Were you a troublemaker? I was not interested that much in school. I wanted to get out in the world, make some money and be a success.
What role did religion play at home? It was an extremely religious, Orthodox home. My dad had a small insurance business on the side to support the family, but he was primarily a Rabbi and a teacher.
What was your first job? I had jobs from when I was 12 years old — sweeping the barber shop floor, stocking the stocking store, cleaning up at the shoe store, delivering groceries. I said to my mom one day, “I’m not going to go to school tomorrow because the shoe store is getting a big delivery and I could make some money.” She said to me, “Why can’t you do both?” She called and excused me from school early so I could do it. Our whole relationship was about being totally transparent. There was no need to lie.

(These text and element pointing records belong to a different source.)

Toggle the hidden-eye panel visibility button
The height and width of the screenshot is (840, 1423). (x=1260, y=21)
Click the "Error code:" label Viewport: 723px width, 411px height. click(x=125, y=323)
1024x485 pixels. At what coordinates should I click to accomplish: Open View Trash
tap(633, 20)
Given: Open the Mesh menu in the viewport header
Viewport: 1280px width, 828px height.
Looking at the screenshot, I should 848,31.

Where do you live now? I still live in Brooklyn, in Midwood. My wife and I constantly debate about relocating to the city, but she says [Brooklyn is] where the family is. She seems to win this battle.
How did you meet your wife? A friend of mine suggested we meet, and we went on a blind date. We went into the city for a drink and chatted a little bit. She was wonderful, beautiful.

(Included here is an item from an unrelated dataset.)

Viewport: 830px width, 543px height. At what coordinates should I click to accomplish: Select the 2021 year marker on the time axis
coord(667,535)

Did you know immediately she was the one? We debate this. She says I did. I say she did. We dated for just a few months before we got engaged and married.

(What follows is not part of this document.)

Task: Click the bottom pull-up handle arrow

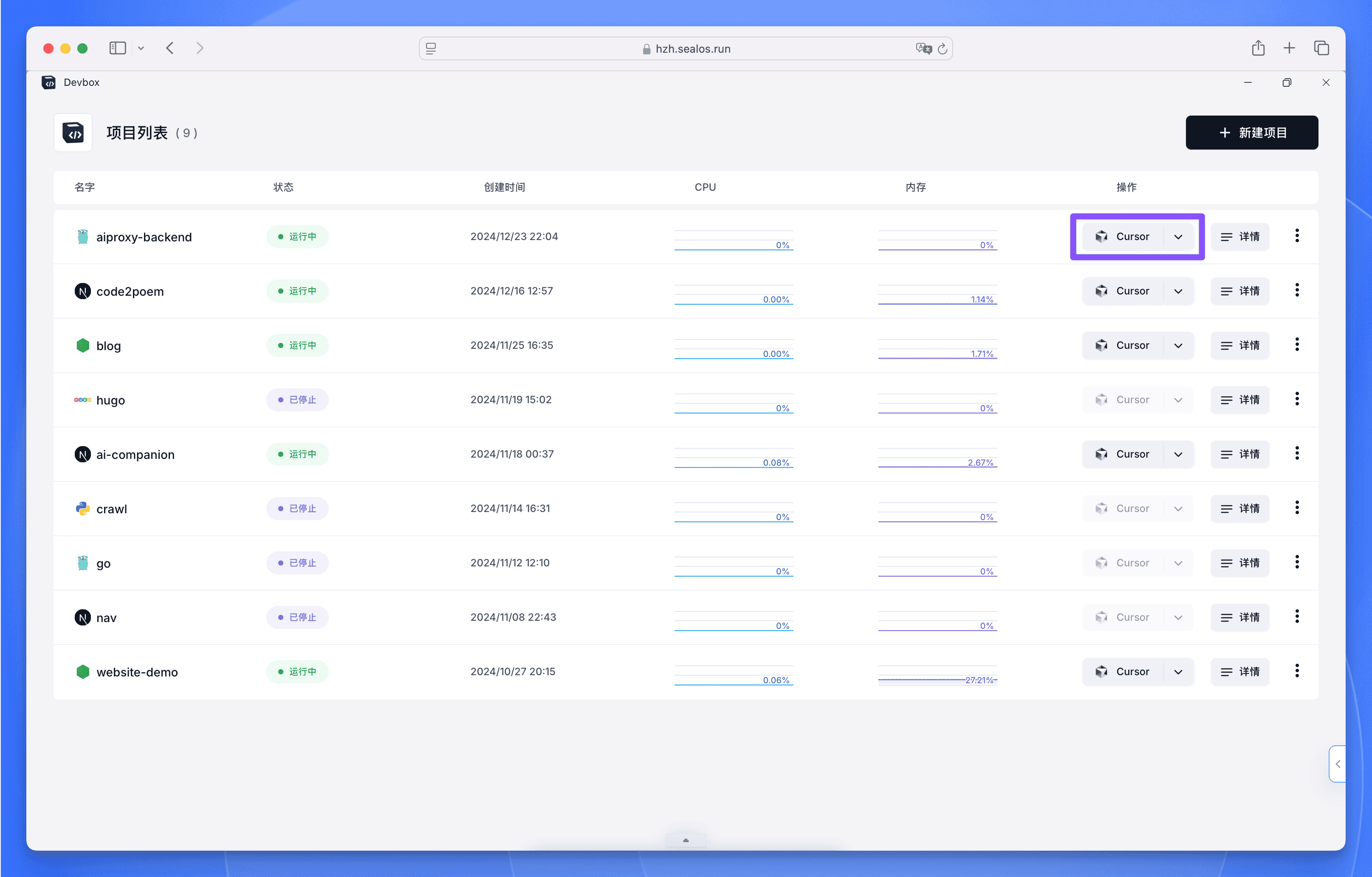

How old are your kids now? I have five kids and 11 grandchildren. The oldest child is 33, and the youngest turns 18 in February. It feels great [to be an empty-nester.] I leave very early in the morning and come back very late at night.
I like your tie. Thank you. It’s actually by a company called David Fin that my son started. He loves fishing, and his name is David, so he came up with that name. Now I won’t wear anything else.
What inspired you to start a commercial brokerage? I started Meridian to bring a new paradigm to the market. Mortgage brokerage at that time was largely limited to individuals and small shops calling on owners. What they failed to provide owners were substantive and systemic connections to the other side of the equation — the lenders.
Would you consider taking Meridian public? We’re always looking at different potential scenarios for the company. That’s something we talk about, but time will tell. There’s nothing on the immediate horizon.
You and your partners sold Beech Street Capital to Capital One in 2013. That must have been exciting. Other people close a deal and they go and celebrate. When you finance a deal like 230 Park or 1285 Sixth Avenue, you’ve got to take a step back and feel good about yourself. But I come back and say, “What do I do now?” For some reason, I never feel like I can sit back.
What’s been your lowest moment in the business? Anytime we lose a deal it’s a low moment. If we lost a large transaction, it’s painful. I don’t say, “Oh, we got these five other ones, so we can afford to lose that one.”
What have been some of your more extravagant purchases? I live in a beautiful home, and I have other beautiful homes in Jerusalem and an apartment in Florida, but I don’t collect cars or jewelry or expensive wines.
What do you do to relax? If I get stressed out at the office, I’ll just run to a spin class and get reenergized. I like FlyWheel because they pit you against the people next to you. If it wasn’t competitive, I wouldn’t enjoy it. Sometimes, after class, I’ll just say, “Anyone in real estate here who needs a mortgage?” and I’ll replace the 90 minutes I took off work with a deal.
Does that really work? Once I got a $50 million to $75 million deal out of it.
Who are some of your closest friends in the business? Ruby Schron has been a mentor for so many years. He is someone I admire so much for his ethical standards and his low-key demeanor. The Schrons are a great family.
You’ve been a donor to Donald Trump… He and his family have been clients of the firm for many years, and he’s going to be a great president.
Did you get any flak for supporting him? Once he won, I got a lot less of it.
I heard that you once got shot by a stranger while you were out on business. What happened? We’re not going to talk about that.